Start of Extract provided
B.H. Ex Rel. Hawk v. Easton Area School District
725 F.3d 293
3rd Cir.2013Background
- Two middle-school students (B.H. and K.M.) wore silicone bracelets reading “I ♥ boobies! (KEEP A BREAST)” sold by a breast-cancer-awareness group; bracelets prompted administrator concern and a district-wide ban.
- School disciplined students who refused to remove bracelets (in-school suspension, exclusion from Winter Ball); students sued under 42 U.S.C. § 1983 and obtained a preliminary injunction from the district court enjoining the ban.
- The School District defended the ban under Fraser (allowing regulation of lewd/vulgar/plainly offensive student speech) and Tinker (allowing restriction when speech substantially disrupts school or invades others’ rights).
- The Third Circuit en banc reviewed whether Fraser’s scope permits categorical restriction of ambiguously lewd speech and whether Tinker justified the ban on disruption or Title IX harassment grounds.
- The court affirmed the injunction: bracelets are not plainly lewd, plausibly express a social-issue message (breast-cancer awareness), and the record fails to show substantial disruption or pervasive harassment.
End of Extract provided
Task 1 >> In the case summary, what words were printed on the bracelets the students wore?
Task 2 >> Return the case summary's text from "B.H. Ex Rel." to "a district-wide ban." without changing any words.
Task 3 >> List the reasons the court gave in the case summary for affirming the injunction.
The lines after the case summary come from a different source.
Start of Supplied material
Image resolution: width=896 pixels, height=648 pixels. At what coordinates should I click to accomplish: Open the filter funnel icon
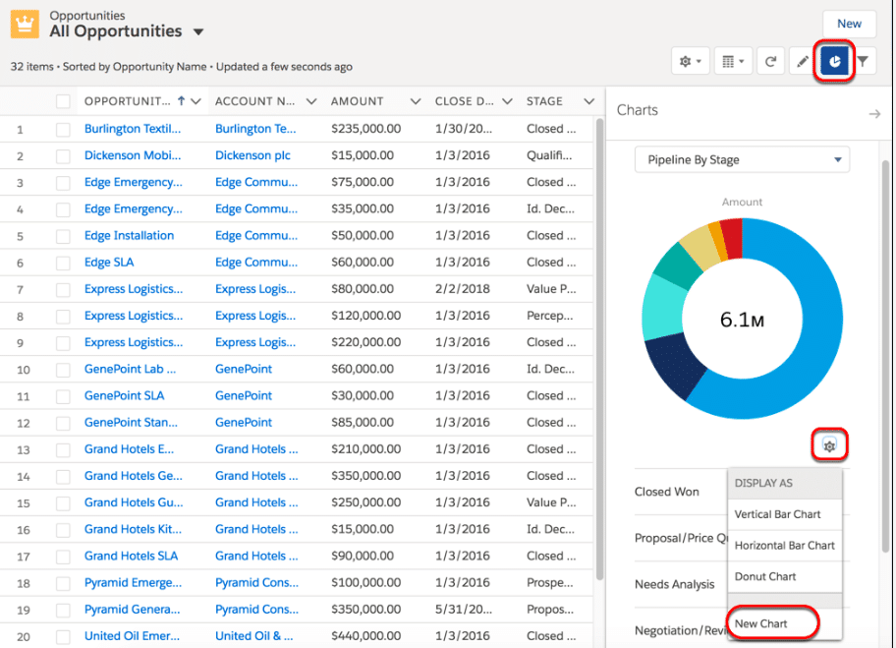pos(863,62)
End of Supplied material
Exercise result 1 >> “I ♥ boobies! (KEEP A BREAST)”

Exercise result 2 >>
B.H. Ex Rel. Hawk v. Easton Area School District
725 F.3d 293
3rd Cir.2013Background
- Two middle-school students (B.H. and K.M.) wore silicone bracelets reading “I ♥ boobies! (KEEP A BREAST)” sold by a breast-cancer-awareness group; bracelets prompted administrator concern and a district-wide ban.

Exercise result 3 >>
- The bracelets are not plainly lewd.
- The bracelets plausibly express a social-issue message (breast-cancer awareness).
- The record fails to show substantial disruption or pervasive harassment.